For a team that knows signing the most coveted prospects is a long shot, no matter what happens throughout the 2019-20 season, relying on Self to find diamonds in the rough isn’t the worst strategy. He’s done it before, and he’s as motivated as ever to uphold that reputation because he basically has to. The junior college circuit has plenty of players, and outside of the top 2-3-4-5 players in each class, the separation between player 20 and player 120 on your favorite prospect has never been closer. Part of that is the increasing importance of the three, and part of that is basketball’s rising profile with young athletes. No one’s going viral playing football, y’all. Most classes from here on out will be loaded.
KU can still succeed recruiting as they always have. Duke and UK—Calipari is on the warpath, apparently, tired of fetching #2 class ratings behind K—will jostle at the top of the rankings, along with alluring upstarts like Memphis and USC. This is a generalization, but a ton of players at the top of scouting lists have games that fit the free-flowing pro game better than the hyper-structured college game.
Above is Evan Mobley, who is the #1 prospect in this year’s graduating class. He’s already committed to USC—his brother Isaiah is currently on the roster and his dad is an assistant. Mobley’s game showcases an extremely advanced skillset—he has almost no business playing within the framework of college basketball outside of the mere formality, and this is something the NCAA is terrified about.
Now, I’m not saying it’s a patently *bad* thing to have a prospect like this—Kentucky beat KU in the 2012 title game because of a stellar performance by a teenage Anthony Davis. But Davis struggled earlier in the year.
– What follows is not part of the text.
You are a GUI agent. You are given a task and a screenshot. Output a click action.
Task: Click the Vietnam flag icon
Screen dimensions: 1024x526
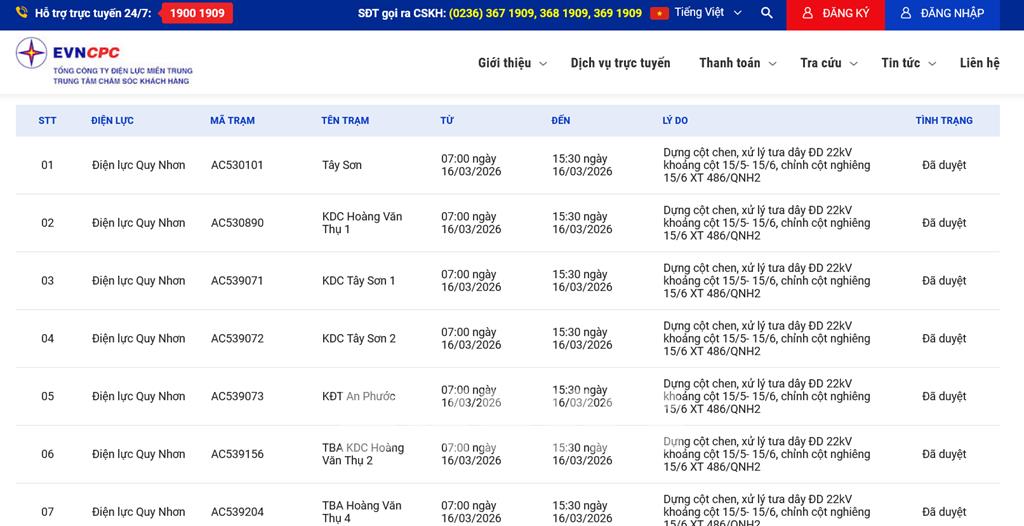(x=659, y=14)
It might not be possible to figure out to set up an elite prospect for success within 30 games of college basketball. KU fans know the experience of sitting with a guy during early struggles, only to blossom and bolt after a few big performances.
College and pro are different games. The future of college seems to be either recruiting a yearly mega-team, or getting a group that sits together for a while and figures out how to play with each other across multiple seasons. JUCO guys and senior transfers fit the latter concept, which might also be our current reality. Galaxy brain logic suggests that we might as well lean into it.